In the 1920s, famed radio evangelist Amy Semple McPherson captured the nation’s attention with her charismatic preaching and healing services. However, her life changed dramatically when she mysteriously disappeared from Los Angeles. Authorities launched a widespread search, and the public anxiously awaited any news of her whereabouts. Eventually, Amy reappeared in Douglas—of all places.
There were conflicting accounts and rumors surrounding Amy’s disappearance and reappearance. Some sources suggested that she was kidnapped and held for ransom, while others speculated that she had run off with a lover to a secluded location. According to her account, she claimed to have been abducted and held captive. My legal staff told me there is no historical evidence to put Amy inside the Gadsden, but after being released from the local hospital, where else would someone with all that wealth and fame stay—it certainly wasn’t the YWCA.

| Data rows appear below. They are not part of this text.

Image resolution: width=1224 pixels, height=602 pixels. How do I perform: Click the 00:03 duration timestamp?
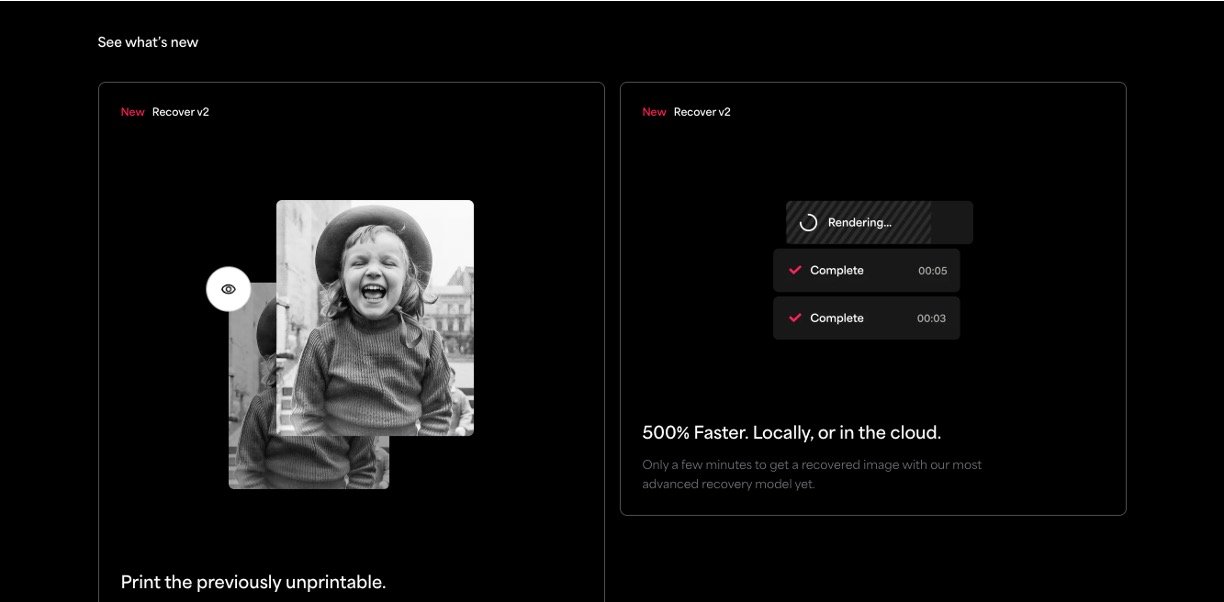point(932,319)
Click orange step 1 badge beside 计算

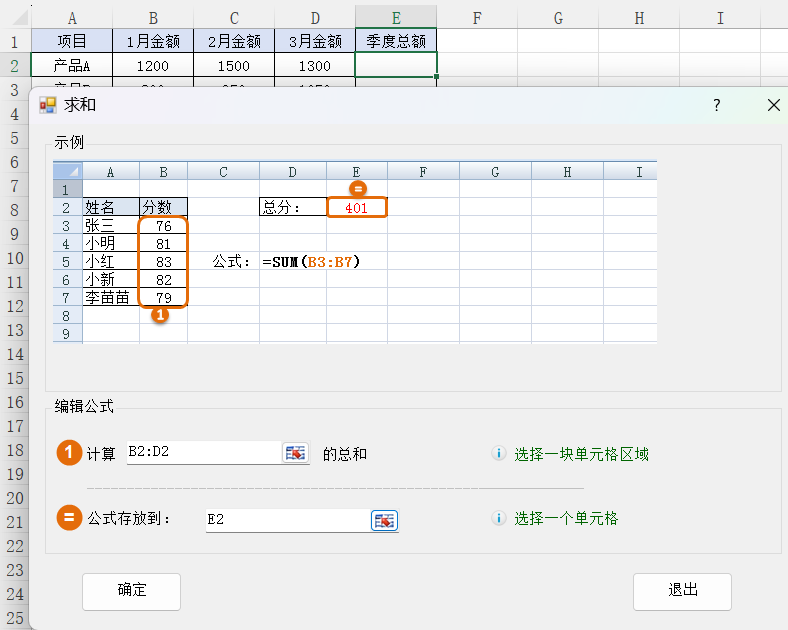[x=69, y=453]
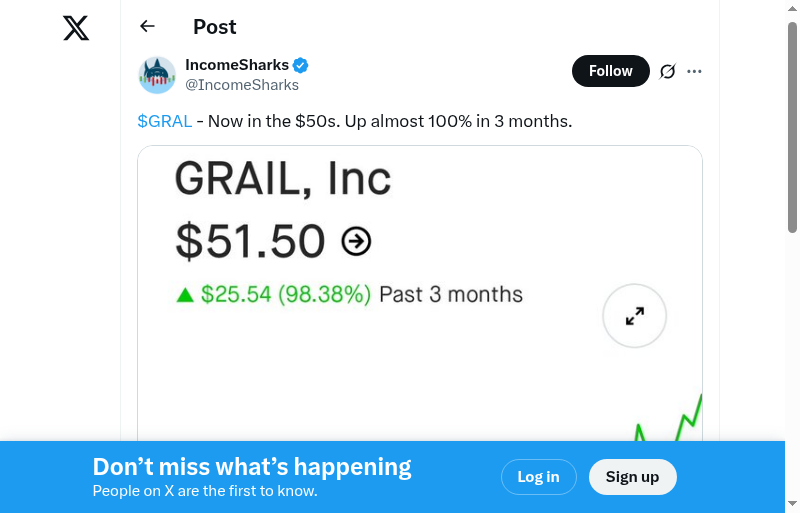The image size is (800, 513).
Task: Click the Grok explain post icon
Action: (668, 71)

The Gadsden Hotel has welcomed several less controversial personalities throughout its history. Among them, aviator Amelia Earhart graced the hotel with her presence during her visits to Douglas in the 1930s. The iconic actor John Wayne frequented the Gadsden Hotel in Arizona. Presidents Franklin D. Roosevelt and Lyndon B. Johnson also left their mark on the hotel during their travels in the Southwest. These visits, spanning different eras, have contributed to the Gadsden’s rich history and enduring allure.

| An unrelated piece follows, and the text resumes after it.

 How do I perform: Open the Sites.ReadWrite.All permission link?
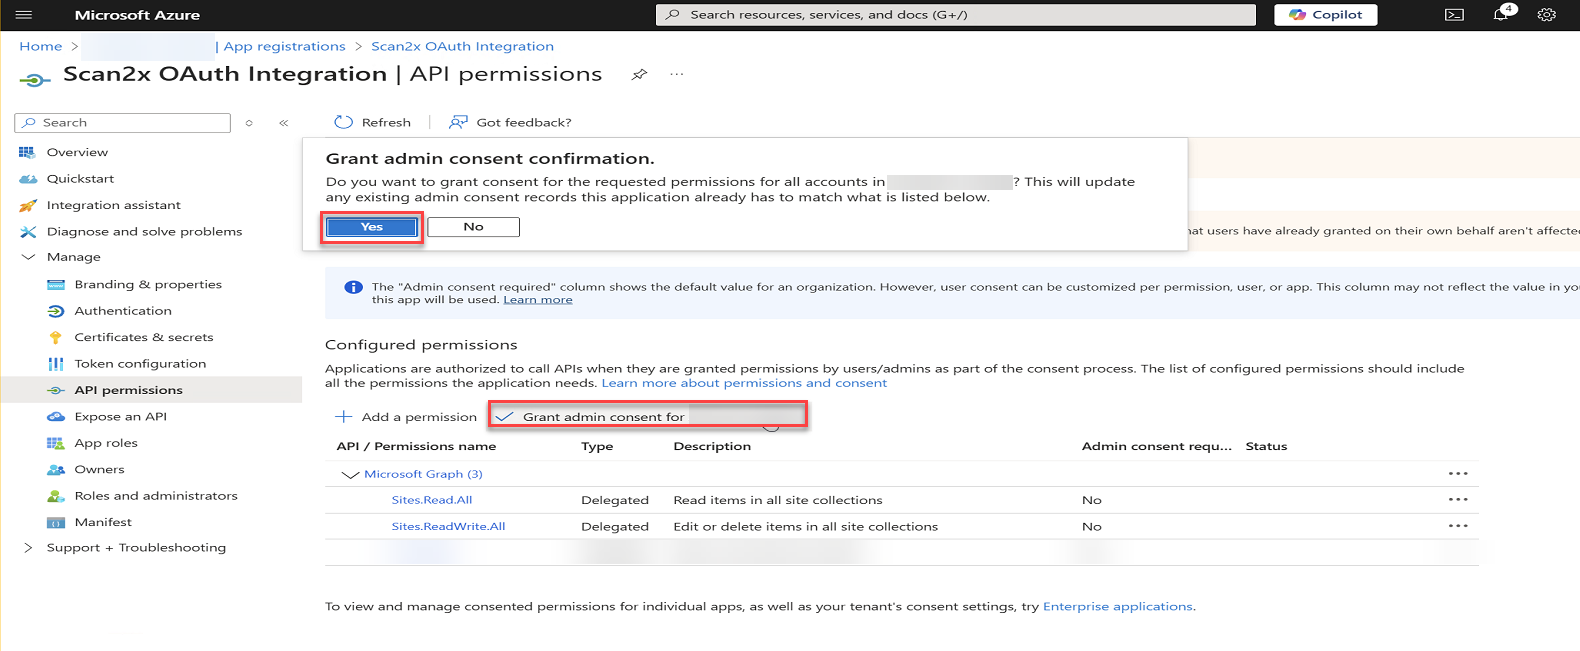(448, 527)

We hope you’ve enjoyed hearing the fascinating Arizona stories as we end our journey through May’s Orphan Photo Project. As usual, you can see the larger version of Marble Memories by following this link to the web page: (https://www.jimwitkowski.com/newWork/gadsdenStairs.html). As we bid farewell to the Gadsden Hotel, we invite you to join us next week when we embark on a new adventure. Until then, thank you for joining us on this journey, and Queen Anne and I can’t wait to share more with you soon.
Until next time
Capturing the essence of Gadsden’s famous staircase presented a unique challenge. Instead of the typical head-on view, I wanted to emphasize the polished marble steps and the potential hazard they posed to Pancho Villa’s horse, Siete Leguas. To achieve this, I opted for a wide-angle lens and positioned myself low at the left side of the marble waterfall, shooting upwards towards the bank of stained glass windows. The dim lighting inside the Gadsden lobby required a higher ISO of 2500, and I stopped down the lens to f/6.3 to ensure everything was in focus. I captured a handheld shot at 1/15th of a second in the low light conditions. Remember to hold your breath to minimize camera shake in challenging situations like this.